Lamberto, sabiendo a lo que se exponía, siguió firme en su fe sin
reblar ni una pizca, haciendo oídos sordos tanto a las amenazas del
moro, como a los consejos de sus amigos (¡vamos hombre, a ti qué
más te da!, le decían…). Un día el moro se hartó y le dijo: te
vas a enterar, chaval. Luego mandó llamar al clásico esclavo del
alfanje, un negro con pinta de pívot de la NBA, pero en más rústico
y más bestia, y como la Reina de Corazones, sentenció: ¡que le
corten la cabeza! Dicho y hecho. El increíble Hulk empuñó la
cimitarra como la Sarapova para un revés a dos manos, y arreó a
Lamberto un tajo formidable que le decapitó bastante. O sea, del
todo, vaya.
¿Qué
sentirá alguien sin cabeza? Nadie lo sabe (o quizá sólo Jesulín
de Ubrique). Por lo que sea, a Lamberto no debió agradarle mucho,
así que ni corto ni perezoso, la recuperó del suelo y con ella en
la mano se marchó caminando (en esta versión, siendo un labrador
pobre, no le pega montar a caballo) desde el lugar de su martirio, en
las afueras de Zaragoza (actual camino de Miralbueno-Garrapinillos)
hasta el sepulcro de Santa Engracia y los innumerables mártires (en
esto coinciden las versiones). Cinco o seis kilómetros, que entonces
serían millas o leguas o vete a saber, pero que en cualquier caso,
es una buena caminata hasta para un grupo de jubiladas del Picarral.
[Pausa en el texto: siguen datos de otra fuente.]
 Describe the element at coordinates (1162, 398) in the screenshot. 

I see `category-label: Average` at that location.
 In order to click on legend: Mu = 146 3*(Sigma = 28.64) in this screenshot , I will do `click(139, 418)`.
Fíjate tú lo que sería para un recién decapitado con la cabeza en
la mano, el cuello chorreando sangre como un aspersor y poniéndolo
todo perdido.
Pero
los prodigios no terminaron ahí. En 1522 el cardenal Adriano de
Utrech, preceptor del emperador Carlos y mandamás religioso de la
Europa de entonces, fue nombrado Papa de Roma (el último no italiano
hasta Karol Wojtyla). El nombramiento (que estaba cantado porque su
discípulo tenía algunas influencias) le pilló en Vitoria, así que
siguiendo el curso del Ebro, viajó hasta Tortosa para embarcarse
hacia Roma. A su paso por Zaragoza visitó la cripta de las Santas
Masas (Santa Engracia), y los jurados de la ciudad quisieron
agasajarle obsequiándole una parte del cráneo de San Lamberto.
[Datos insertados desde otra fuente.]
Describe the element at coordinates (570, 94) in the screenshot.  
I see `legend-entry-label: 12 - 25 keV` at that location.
Sabían que a Adriano VI le haría mucha ilusión, porque era
grandísimo devoto de un santo del mismo nombre oriundo de su tierra
de Flandes. Cuenta la crónica que al abrir la urna funeraria y
remover los restos, comenzó a manar de ellos abundantísima sangre,
tan roja y fresca que parecía recién vertida. Llenaron con aquel
bendito licor varias ampollas grandes. Una llevó con él a Roma el
pontífice, y otra se conservó en Zaragoza hasta que la cripta
primitiva fue destruida en 1808, siendo una de las más lamentables
pérdidas del primer asedio de la ciudad por las tropas napoleónicas.
San
Lamberto ocupa en los cielos un lugar de honor entre los santos
mártires. Dicen que suele estar muy cerca de San Sebastián
(concretamente en Rentería), aunque como el hombre es un poco
distraído, a veces se equivoca de sitio, y se pone con Santa Úrsula
y sus compañeras. Ellas le reprenden suavemente, y él se justifica:
perdonad chicas, es que no
sé donde tengo la cabeza.
-¿Cómo
quedaste en el campeonato de tiro para disléxicos?
-Fui
certero.
-Entonces,
¿quedaste el primero?
-No,
fui certero, entre el gesundo y el tuarco.